Building Trust in Someone Else’s Computers: 4 Essential Elements of Cloud Resilience and Reliability

April 13, 2023
Mika Bostrom

Building Trust in Someone Else’s Computers: 4 Essential Elements of Cloud Resilience and Reliability

Very few companies want to maintain their own computers—it’s just not part of their competitive advantage. Eventually the cloud came along and made it feasible to use slices of someone else’s computers as virtual machines. Using cloud applications and services requires having trust in those other computers. You need to be confident that the system is resilient enough to quickly recover from various types of failures, such that the expected services continue to function reliably.

Building a cloud-native platform for financial services means delivering on 4 essential elements that make cloud computing resilient and reliable. Workloads and supporting components must be:

Ephemeral: Short-lived or temporary and does not persist for a long time
Immutable: Unchanging or unable to be changed
Replicable: Able to be copied or reproduced exactly
Observable: Able to be noticed or seen

Ephemeral

An extension to “elastic computing”, one of the core ideas of the cloud is that you only spin up resources when you need them, and you release or remove them when they are no longer needed. But the concept of short-lived or ephemeral resources is much broader than that, and lies at the heart of cloud resilience. The assumption that individual nodes or workloads can vanish at any time means that the system as a whole must be prepared to rapidly notice and recover from such a sudden disappearance. Technology companies have learned these lessons well, and turned the natural fragility of computers and networks into architectures that expect failures to happen at any time. Modern cloud systems manage ephemeral systems programmatically and automatically all the time: replacements are up and running often before users notice anything has gone wrong. And those same capabilities are used to add or remove resources based on user demand, delivering optimal results at the best cost.

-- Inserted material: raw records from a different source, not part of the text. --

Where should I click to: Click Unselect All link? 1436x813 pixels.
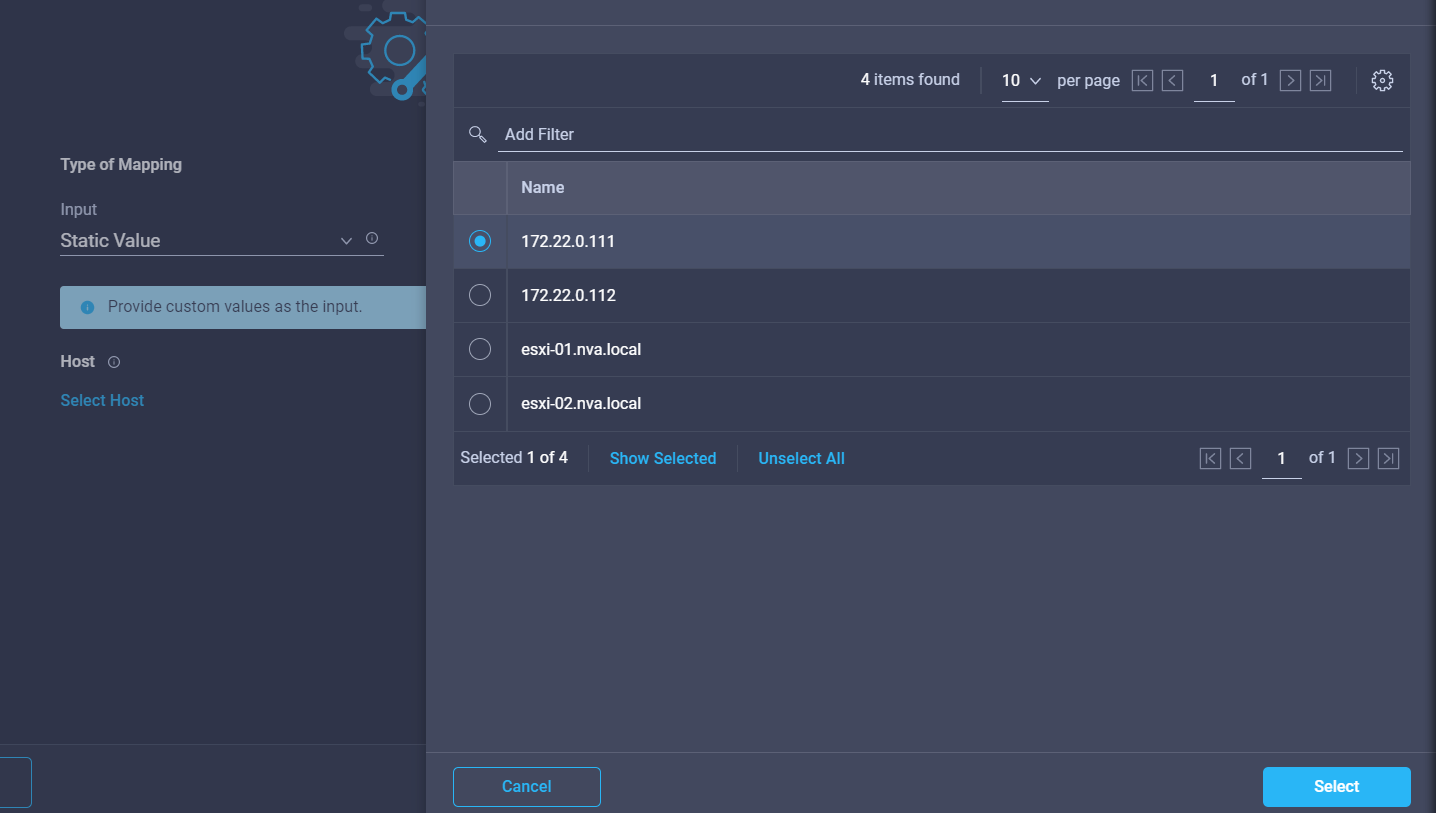(801, 458)
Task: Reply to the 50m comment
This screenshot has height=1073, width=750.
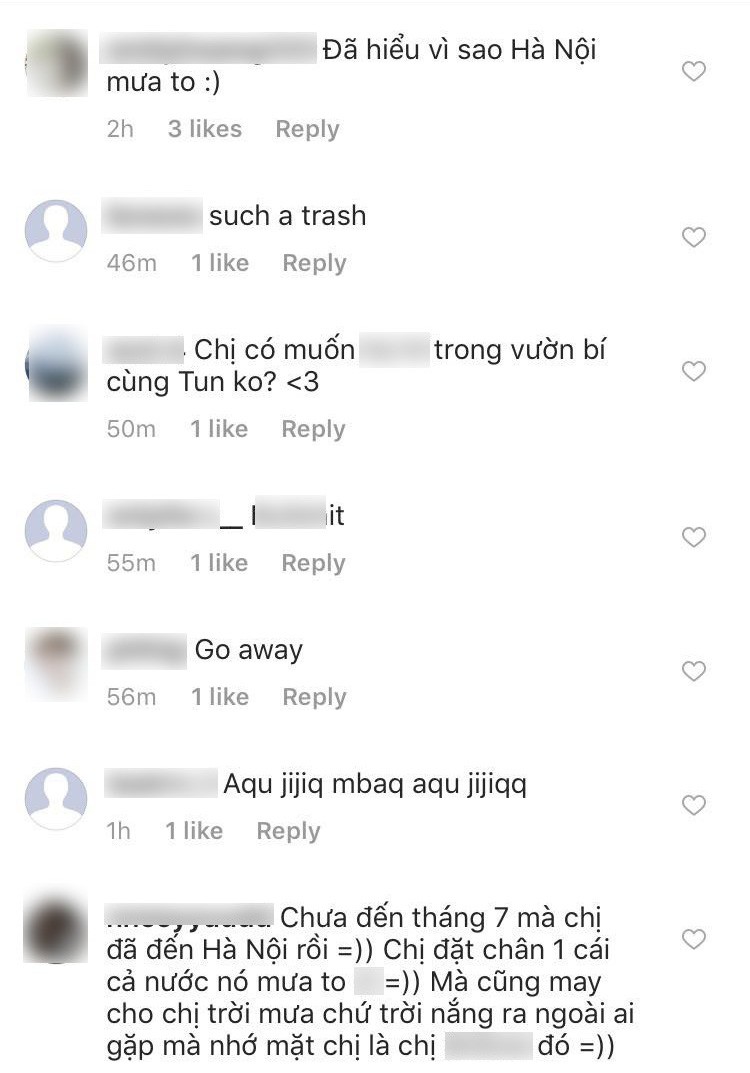Action: pos(313,430)
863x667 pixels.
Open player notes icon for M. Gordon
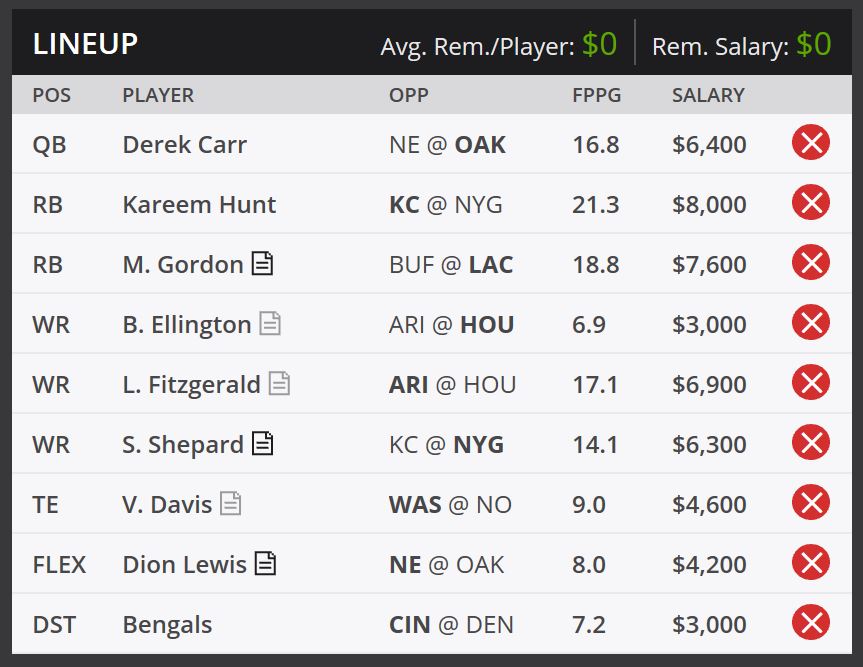(262, 263)
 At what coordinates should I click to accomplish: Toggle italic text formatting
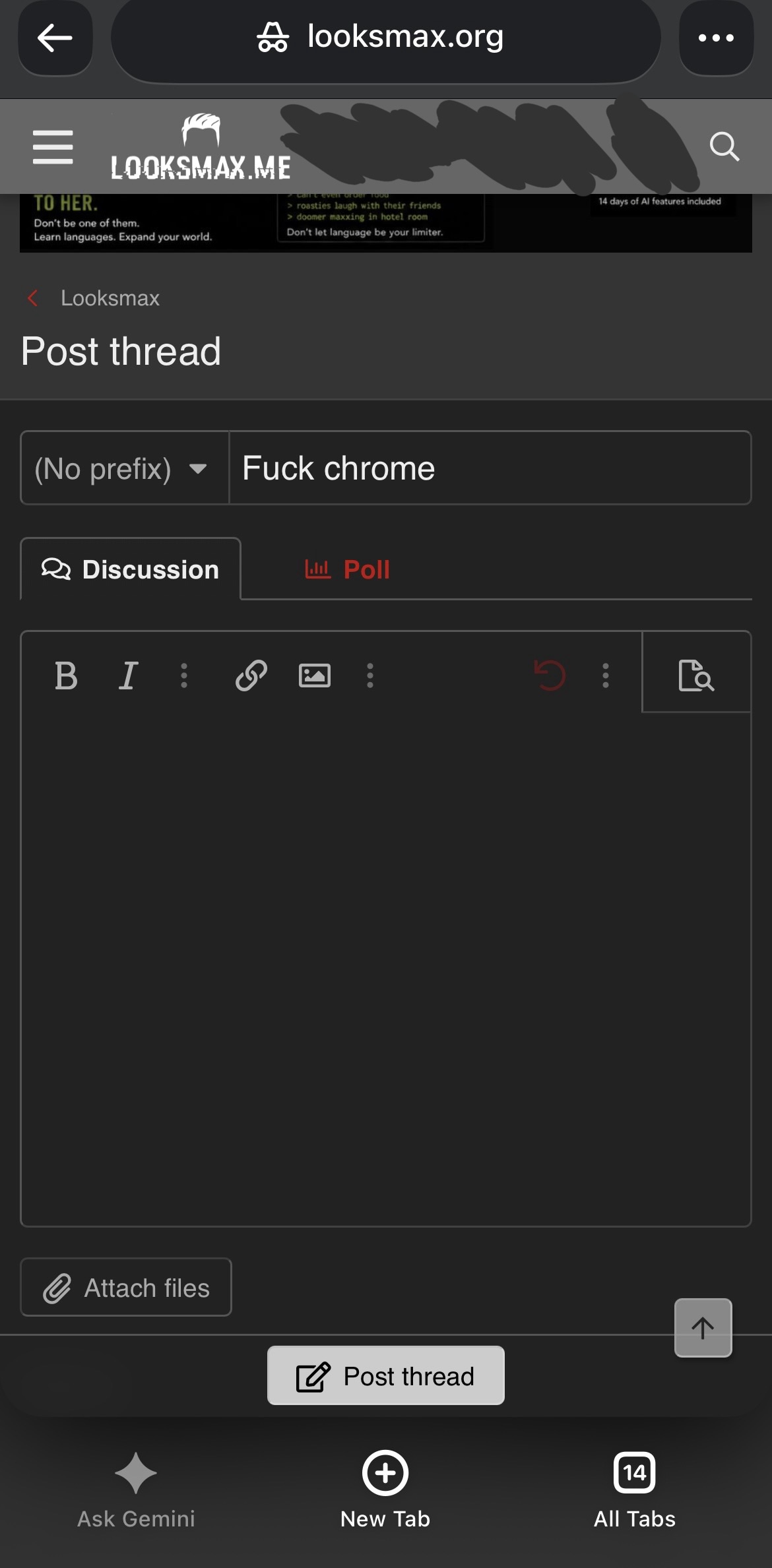[x=128, y=675]
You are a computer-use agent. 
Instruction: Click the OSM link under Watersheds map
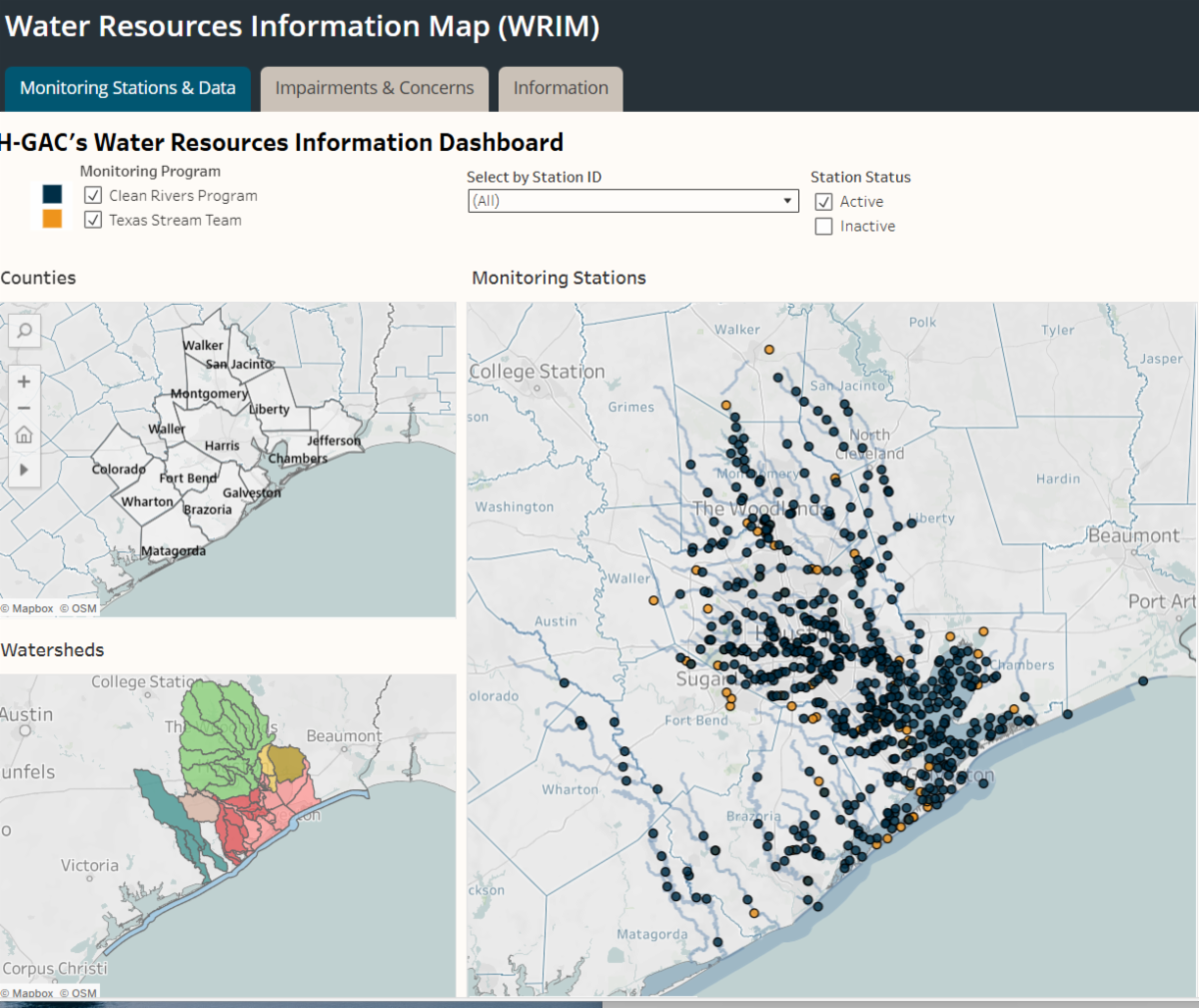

“Building trust by assuming that everything breaks”

Immutable

Adding and removing resources quickly, whether as a result of a failure or just a change in demand, requires having systems that are clearly defined and unchanging, or immutable. Cloud providers offer a variety of mechanisms in support of immutable systems, such as user-defined and pre-built system images, separation of code and data, and robust change controls. If a workload needs to be replaced, clients can be confident that it will come from an exact copy of the one it is replacing. Naturally these images must be updated often, and change controls ensure that updates are appropriately reviewed, tested, and approved before they are made available to production. Once a new image is available, workloads created from older images are cycled out and new ones brought in. In addition to being essential to reliability, immutable and ephemeral systems also come with beneficial security properties. When compromising systems, attackers want persistence. With individual hosts coming and going, any foothold gained in the systems is continuously lost. And because data and workloads are kept separate, the data is not at risk.

Replicable

Immutable images make it possible to rapidly scale compute resources, by adding as many more copies of virtual machines as are needed or desired. But this replicability also applies to delivering resilient, reliable, and high-performance data. Distributed databases, each with a full or partial copy of the whole, distribute the load for reads and allow more workloads to access the data they need without running into delays or conflicts. In the finance industry, we often see data replicated and distributed within a region, or even across regions for greater fault tolerance. If a single data store fails, only the portion of workloads using that store need to be restarted. Modern cloud systems will often break the data up into smaller segments or “shards”, and distribute those shards across a larger number of nodes.To ensure that a complete set of data is always available, shards often contain overlapping and replicated segments of data.

Observable

When everything is running in the cloud, the physical machines are remote and the ephemeral virtual machines keep popping in and out of existence. The ability to see how everything is running is essential, from the machine and operating system to the workloads, applications, and data flows. Observability covers a wide range of tasks, such as performance monitoring, error tracking, and application telemetry. In traditional or legacy architectures, when a system misbehaves, system administrators expect to be able to log into the physical machine and inspect it in real time. With cloud computing, management dashboards and logging tools provide a similar level of information about the virtual machines and workloads running on them. Orchestration systems manage resource allocation, automatically scaling machine groups up and down according to the client’s configuration and restarting workloads as needed. Logging, monitoring, and alerting tools provide clients with detailed information on the status of their cloud domain.

Building trust by assuming that everything breaks

Starting with the assumption that anything and everything will break helps cloud providers and cloud-native platforms deliver systems that are highly tolerant to failure of individual components. Fully automated build and refresh of workloads, based on immutable images, containerized architecture, as well as separate data stores—these all support rapid recovery and return to service times measured in seconds. Sometimes even less. Secure and segregated client environments provide each client with dashboards and controls to configure and manage their own system, independent of anyone else. This separation of tasks and responsibilities is part of the cloud’s shared responsibility model between the infrastructure provider, service or application provider, and client. Clearly defining roles and responsibilities and leveraging each participant’s capabilities results in systems that deliver the desired levels of resilience and reliability.